━━ Records provided

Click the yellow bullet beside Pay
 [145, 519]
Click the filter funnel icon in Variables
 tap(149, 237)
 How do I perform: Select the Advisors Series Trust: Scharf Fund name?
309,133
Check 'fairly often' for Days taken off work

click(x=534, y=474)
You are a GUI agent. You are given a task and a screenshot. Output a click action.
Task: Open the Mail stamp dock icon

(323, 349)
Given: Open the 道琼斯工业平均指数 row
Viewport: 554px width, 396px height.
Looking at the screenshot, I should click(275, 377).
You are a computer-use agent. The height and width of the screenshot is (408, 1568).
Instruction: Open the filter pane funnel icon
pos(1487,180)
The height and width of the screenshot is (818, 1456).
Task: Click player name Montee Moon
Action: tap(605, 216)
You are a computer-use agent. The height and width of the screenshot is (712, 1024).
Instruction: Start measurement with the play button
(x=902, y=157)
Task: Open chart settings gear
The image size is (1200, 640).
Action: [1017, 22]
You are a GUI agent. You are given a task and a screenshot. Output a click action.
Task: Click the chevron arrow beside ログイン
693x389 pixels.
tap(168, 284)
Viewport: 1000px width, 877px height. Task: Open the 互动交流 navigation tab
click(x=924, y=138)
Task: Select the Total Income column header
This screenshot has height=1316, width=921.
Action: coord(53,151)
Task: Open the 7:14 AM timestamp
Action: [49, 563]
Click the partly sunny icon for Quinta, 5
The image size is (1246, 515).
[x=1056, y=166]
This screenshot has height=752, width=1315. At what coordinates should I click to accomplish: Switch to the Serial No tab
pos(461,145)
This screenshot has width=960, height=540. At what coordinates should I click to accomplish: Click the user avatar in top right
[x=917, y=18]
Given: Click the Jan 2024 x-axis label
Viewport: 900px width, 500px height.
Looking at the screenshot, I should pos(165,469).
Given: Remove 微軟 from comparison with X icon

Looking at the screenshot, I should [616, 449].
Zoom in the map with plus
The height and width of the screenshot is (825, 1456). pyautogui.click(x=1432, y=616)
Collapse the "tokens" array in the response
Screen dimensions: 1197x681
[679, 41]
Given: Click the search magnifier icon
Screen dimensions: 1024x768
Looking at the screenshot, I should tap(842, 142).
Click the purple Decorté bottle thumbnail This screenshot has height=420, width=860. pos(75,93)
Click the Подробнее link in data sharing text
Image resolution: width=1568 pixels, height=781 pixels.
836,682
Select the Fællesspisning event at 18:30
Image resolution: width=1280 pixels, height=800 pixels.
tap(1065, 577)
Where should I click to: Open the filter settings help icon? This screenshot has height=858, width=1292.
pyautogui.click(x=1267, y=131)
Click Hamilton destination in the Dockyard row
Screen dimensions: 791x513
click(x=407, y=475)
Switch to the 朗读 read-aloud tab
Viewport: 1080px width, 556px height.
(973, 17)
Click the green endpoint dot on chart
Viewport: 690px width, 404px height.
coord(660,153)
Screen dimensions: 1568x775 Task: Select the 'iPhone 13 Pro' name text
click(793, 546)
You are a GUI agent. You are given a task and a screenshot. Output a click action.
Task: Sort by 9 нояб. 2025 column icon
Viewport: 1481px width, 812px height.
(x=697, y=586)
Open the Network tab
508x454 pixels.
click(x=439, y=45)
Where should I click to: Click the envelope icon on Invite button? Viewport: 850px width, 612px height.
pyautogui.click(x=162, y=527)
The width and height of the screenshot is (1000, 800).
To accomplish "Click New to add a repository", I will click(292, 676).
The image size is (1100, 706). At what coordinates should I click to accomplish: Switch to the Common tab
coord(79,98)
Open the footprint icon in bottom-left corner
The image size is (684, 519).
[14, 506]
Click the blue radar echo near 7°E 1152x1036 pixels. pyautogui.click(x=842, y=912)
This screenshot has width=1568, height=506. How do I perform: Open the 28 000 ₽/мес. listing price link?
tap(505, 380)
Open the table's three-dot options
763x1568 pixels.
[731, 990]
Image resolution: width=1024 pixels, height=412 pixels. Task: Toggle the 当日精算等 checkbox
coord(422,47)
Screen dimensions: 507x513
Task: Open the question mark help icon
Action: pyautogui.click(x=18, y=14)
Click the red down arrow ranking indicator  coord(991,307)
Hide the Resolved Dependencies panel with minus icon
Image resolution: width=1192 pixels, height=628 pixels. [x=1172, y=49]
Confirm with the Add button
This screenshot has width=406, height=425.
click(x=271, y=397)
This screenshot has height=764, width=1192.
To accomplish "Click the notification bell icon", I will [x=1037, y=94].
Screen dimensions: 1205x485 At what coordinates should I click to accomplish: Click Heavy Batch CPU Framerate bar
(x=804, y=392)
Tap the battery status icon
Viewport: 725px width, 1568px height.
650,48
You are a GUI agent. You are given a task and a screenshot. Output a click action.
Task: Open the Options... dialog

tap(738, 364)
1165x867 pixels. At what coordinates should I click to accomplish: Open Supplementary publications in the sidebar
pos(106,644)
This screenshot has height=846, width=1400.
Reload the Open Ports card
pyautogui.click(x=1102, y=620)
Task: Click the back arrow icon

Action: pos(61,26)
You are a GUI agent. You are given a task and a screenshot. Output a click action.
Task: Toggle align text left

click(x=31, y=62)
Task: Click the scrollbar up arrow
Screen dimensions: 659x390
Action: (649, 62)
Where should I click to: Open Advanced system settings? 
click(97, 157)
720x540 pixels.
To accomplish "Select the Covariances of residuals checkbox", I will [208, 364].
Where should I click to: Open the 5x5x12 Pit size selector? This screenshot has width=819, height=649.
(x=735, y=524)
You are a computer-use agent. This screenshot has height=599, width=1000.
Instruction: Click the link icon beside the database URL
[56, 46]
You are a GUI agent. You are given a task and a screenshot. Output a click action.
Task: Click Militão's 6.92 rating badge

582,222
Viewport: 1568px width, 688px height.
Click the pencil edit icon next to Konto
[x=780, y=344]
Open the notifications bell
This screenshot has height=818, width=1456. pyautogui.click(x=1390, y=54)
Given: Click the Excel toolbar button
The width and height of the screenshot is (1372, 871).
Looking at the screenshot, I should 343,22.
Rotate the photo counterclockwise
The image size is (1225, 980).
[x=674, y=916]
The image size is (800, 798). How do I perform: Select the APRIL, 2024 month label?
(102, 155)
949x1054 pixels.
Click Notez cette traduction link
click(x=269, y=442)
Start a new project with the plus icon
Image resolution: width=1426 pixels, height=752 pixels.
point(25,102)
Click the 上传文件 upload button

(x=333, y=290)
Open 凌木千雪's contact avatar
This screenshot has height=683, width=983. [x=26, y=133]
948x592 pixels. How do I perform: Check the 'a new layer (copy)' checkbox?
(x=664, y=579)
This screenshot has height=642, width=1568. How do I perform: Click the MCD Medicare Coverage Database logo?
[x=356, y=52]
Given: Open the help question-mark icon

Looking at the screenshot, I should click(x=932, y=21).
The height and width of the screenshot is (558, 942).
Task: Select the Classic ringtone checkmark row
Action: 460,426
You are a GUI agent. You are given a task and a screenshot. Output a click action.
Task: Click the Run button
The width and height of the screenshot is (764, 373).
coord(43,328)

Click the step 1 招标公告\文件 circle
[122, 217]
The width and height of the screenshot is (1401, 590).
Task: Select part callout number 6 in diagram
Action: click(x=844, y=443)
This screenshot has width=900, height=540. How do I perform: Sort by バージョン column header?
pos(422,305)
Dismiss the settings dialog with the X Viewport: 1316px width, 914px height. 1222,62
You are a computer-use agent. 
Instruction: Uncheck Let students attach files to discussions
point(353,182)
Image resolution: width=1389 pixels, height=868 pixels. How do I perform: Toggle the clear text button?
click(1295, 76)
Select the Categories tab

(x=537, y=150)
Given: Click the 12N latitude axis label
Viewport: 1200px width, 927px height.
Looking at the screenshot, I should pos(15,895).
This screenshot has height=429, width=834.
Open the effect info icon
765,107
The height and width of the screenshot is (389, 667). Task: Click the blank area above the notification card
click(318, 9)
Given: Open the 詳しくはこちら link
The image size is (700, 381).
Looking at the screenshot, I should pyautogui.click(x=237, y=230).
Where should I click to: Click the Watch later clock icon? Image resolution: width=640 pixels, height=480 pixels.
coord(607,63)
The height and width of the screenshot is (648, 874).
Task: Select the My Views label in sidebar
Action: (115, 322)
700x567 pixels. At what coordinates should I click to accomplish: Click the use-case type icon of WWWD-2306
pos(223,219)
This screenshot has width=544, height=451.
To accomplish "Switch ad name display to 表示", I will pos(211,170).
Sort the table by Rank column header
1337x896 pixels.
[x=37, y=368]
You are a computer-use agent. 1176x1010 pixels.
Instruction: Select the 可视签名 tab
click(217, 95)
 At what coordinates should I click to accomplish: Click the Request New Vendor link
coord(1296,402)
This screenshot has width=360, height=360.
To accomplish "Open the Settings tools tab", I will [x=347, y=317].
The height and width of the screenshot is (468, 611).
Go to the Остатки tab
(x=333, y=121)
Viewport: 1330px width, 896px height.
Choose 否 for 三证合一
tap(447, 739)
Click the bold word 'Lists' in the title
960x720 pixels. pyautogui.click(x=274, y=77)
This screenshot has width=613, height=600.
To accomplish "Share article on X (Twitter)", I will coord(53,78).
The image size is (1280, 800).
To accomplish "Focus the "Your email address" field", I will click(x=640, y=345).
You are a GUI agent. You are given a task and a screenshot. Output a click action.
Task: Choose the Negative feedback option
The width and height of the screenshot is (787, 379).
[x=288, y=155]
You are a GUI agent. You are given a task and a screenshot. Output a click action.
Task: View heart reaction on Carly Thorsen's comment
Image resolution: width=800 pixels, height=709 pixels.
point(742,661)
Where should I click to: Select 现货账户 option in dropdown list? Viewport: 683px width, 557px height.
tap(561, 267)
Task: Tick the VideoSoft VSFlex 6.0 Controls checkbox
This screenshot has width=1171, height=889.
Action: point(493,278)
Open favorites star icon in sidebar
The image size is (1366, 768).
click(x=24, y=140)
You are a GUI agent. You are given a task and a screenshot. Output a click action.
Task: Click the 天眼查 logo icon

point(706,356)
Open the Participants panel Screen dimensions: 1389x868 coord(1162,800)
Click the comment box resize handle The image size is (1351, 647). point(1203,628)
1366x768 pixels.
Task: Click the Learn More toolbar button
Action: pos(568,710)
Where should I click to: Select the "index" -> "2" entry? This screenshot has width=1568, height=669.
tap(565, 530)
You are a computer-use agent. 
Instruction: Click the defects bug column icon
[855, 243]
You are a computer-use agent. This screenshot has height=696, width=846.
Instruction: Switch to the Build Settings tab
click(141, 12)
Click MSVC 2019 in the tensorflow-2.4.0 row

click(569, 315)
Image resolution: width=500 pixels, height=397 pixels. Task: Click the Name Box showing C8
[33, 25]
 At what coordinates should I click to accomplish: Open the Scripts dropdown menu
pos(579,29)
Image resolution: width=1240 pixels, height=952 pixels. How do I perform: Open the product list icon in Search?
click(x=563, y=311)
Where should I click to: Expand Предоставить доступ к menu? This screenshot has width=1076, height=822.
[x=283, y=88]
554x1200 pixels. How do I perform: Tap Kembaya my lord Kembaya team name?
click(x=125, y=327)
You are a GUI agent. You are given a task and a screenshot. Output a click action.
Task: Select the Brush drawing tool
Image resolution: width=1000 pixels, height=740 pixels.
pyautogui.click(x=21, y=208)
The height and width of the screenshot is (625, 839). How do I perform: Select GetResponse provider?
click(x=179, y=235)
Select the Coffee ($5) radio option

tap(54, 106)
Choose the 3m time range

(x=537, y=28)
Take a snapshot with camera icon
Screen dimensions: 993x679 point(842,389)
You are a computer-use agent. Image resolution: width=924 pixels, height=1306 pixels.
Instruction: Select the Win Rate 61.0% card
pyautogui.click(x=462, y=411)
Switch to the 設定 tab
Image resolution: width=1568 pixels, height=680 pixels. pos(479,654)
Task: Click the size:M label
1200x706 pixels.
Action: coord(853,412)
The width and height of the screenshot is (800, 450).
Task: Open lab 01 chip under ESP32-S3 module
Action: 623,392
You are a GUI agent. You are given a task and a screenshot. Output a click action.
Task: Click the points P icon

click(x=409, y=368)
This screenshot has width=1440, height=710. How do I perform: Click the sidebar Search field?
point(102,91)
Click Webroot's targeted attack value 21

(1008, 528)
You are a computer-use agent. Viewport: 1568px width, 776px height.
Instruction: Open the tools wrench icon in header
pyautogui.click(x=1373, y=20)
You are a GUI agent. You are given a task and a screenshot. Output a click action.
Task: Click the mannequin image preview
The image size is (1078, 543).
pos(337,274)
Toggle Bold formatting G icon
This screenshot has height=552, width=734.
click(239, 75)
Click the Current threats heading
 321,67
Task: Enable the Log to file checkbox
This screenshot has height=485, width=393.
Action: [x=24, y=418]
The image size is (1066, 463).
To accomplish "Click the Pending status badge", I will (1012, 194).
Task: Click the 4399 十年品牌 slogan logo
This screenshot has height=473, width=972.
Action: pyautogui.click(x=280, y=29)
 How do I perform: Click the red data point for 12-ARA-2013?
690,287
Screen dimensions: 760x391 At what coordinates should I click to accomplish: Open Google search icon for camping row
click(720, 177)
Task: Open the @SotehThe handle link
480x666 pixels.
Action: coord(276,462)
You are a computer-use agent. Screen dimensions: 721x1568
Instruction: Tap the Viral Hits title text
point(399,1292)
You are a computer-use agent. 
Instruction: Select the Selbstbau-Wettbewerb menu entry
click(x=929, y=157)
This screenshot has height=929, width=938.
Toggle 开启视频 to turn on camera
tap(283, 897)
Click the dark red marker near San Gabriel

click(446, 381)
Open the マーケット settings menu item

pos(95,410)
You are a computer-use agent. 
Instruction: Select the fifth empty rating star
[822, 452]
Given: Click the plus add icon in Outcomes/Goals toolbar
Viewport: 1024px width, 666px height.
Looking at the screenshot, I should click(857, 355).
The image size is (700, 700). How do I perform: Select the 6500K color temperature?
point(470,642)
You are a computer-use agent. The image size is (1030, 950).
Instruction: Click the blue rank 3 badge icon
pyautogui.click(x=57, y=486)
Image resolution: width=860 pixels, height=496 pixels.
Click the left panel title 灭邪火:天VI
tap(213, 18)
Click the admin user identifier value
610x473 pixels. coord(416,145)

━━━━

Exercise prompt: In the material above, locate the line containing "Check 'fairly often' for Days taken off work" and the line containing "Task: Select the Total Income column header". Transcribe exactly those two lines and every line between them, and nothing more.

Solution to this exercise:
Check 'fairly often' for Days taken off work

click(x=534, y=474)
You are a GUI agent. You are given a task and a screenshot. Output a click action.
Task: Open the Mail stamp dock icon

(323, 349)
Given: Open the 道琼斯工业平均指数 row
Viewport: 554px width, 396px height.
Looking at the screenshot, I should click(275, 377).
You are a computer-use agent. The height and width of the screenshot is (408, 1568).
Instruction: Open the filter pane funnel icon
pos(1487,180)
The height and width of the screenshot is (818, 1456).
Task: Click player name Montee Moon
Action: tap(605, 216)
You are a computer-use agent. The height and width of the screenshot is (712, 1024).
Instruction: Start measurement with the play button
(x=902, y=157)
Task: Open chart settings gear
The image size is (1200, 640).
Action: [1017, 22]
You are a GUI agent. You are given a task and a screenshot. Output a click action.
Task: Click the chevron arrow beside ログイン
693x389 pixels.
tap(168, 284)
Viewport: 1000px width, 877px height. Task: Open the 互动交流 navigation tab
click(x=924, y=138)
Task: Select the Total Income column header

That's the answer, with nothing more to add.